Ce mécanisme pouvant conduire le créancier poursuivant à obtenir un bien à un prix très inférieur à sa valeur vénale, sa mise à prix, devenue le prix d'adjudication étant généralement proportionnelle au montant de sa créance, le débiteur se trouve alors lésé par la vente faite à vil prix. Pour tenter de remédier à cette situation, la loi n° 98-46 du 23 janvier 1998 renforçant la protection des personnes surendettées en cas de saisie immobilière a instauré de nouvelles garanties pour le débiteur, en matière de saisie du logement principal, qui sont les suivantes :

- l'information du débiteur saisi est renforcée, le commandement devant désormais comporter l'indication que la partie saisie a la faculté de demander la conversion en vente volontaire ainsi que celle de saisir la commission de surendettement, qu'elle peut bénéficier de l'aide juridictionnelle et que le montant de la mise à prix peut être contesté. Ces exigences doivent être respectées à peine de nullité ;

- le débiteur a désormais la faculté de contester la mise à prix pour cause d'insuffisance manifeste. La contestation, le cas échéant après expertise, est tranchée par le tribunal en tenant compte de la valeur vénale de l'immeuble ainsi que des conditions du marché. Le juge devra s'efforcer de fixer un montant suffisamment attractif pour ne pas compromettre le jeu des enchères. Dans la mesure où il n'est pas possible de créer artificiellement un marché immobilier, l'article 706 du code de procédure civile ancien, dans sa nouvelle rédaction, prévoit qu'à défaut d'enchères sur la mise à prix fixée par le juge, il est immédiatement procédé à la remise en vente sur baisses successives, le cas échéant jusqu'au montant de la mise à prix initiale. Cependant, en cas d'enchères simultanées au même prix, l'enchère repartirait à la hausse si bien qu'il paraît impropre de désigner ce mécanisme par l'expression " enchères descendantes " ;

- procédure de saisie immobilière et procédure de surendettement sont mieux articulées désormais grâce à la clarification des compétences respectives du juge de la saisie et du juge de l'exécution.
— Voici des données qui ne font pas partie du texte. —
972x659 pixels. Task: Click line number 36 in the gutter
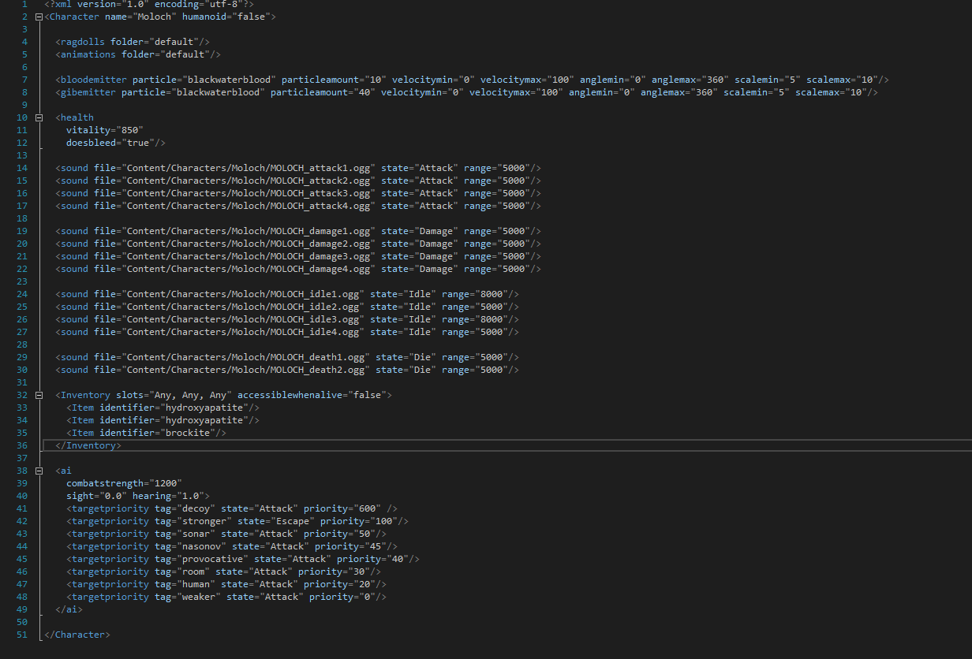pos(21,445)
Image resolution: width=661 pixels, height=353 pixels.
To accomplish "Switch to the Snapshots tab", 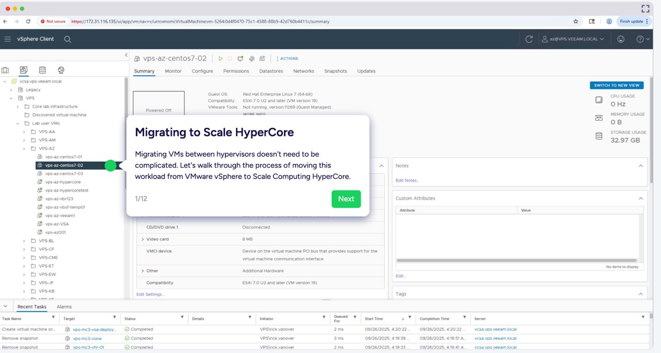I will (x=335, y=71).

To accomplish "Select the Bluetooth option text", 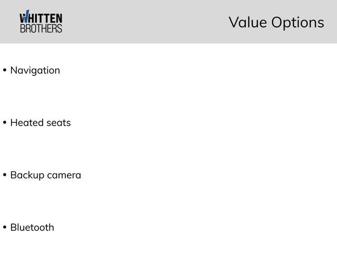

En effet, un avis de la Cour de cassation du 5 mai 1995 ayant rappelé que le juge de l'exécution n'était pas compétent en matière d'exécution forcée sur les immeubles, il apparaissait que même si celui-ci avait prononcé la suspension provisoire des procédures d'exécution à la demande de la commission de surendettement, le sursis pouvait être considéré comme sans effet par le juge de la saisie seul compétent pour prononcer la suspension.

La commission peut également désormais, lorsque la date d'adjudication a été fixée, pour causes graves et dûment justifiées, saisir le juge aux fins de remise de l'adjudication dans les conditions prévues par l'article 703 du code de procédure civile ancien.

- Enfin, la nouvelle rédaction du code de la consommation permet au débiteur dont le logement principal a été vendu de demander la réduction de la fraction de la dette immobilière restante, non plus dans l'année suivant la vente, mais dans le délai de deux mois suivant la sommation de payer cette fraction résiduelle.

L'article 53 du projet de loi propose de revenir sur un aspect essentiel de ce dispositif : le mécanisme de la remise en vente sur baisses successives jusqu'à la mise à prix fixée par le créancier poursuivant en l'absence d'enchères.

Le paragraphe I propose ainsi d'abroger le dernier alinéa de l'article 706 du code de procédure civile ancien qui instaurait ce mécanisme.

Le paragraphe II insère un nouvel article 706-1 dans ce même code pour prévoir que lorsque la mise à prix a été réévaluée par le juge et qu'il n'y a pas eu d'enchères lors de la première audience d'adjudication, une seconde audience est organisée dans un délai de trente jours, la mise à prix restant celle fixée par le juge.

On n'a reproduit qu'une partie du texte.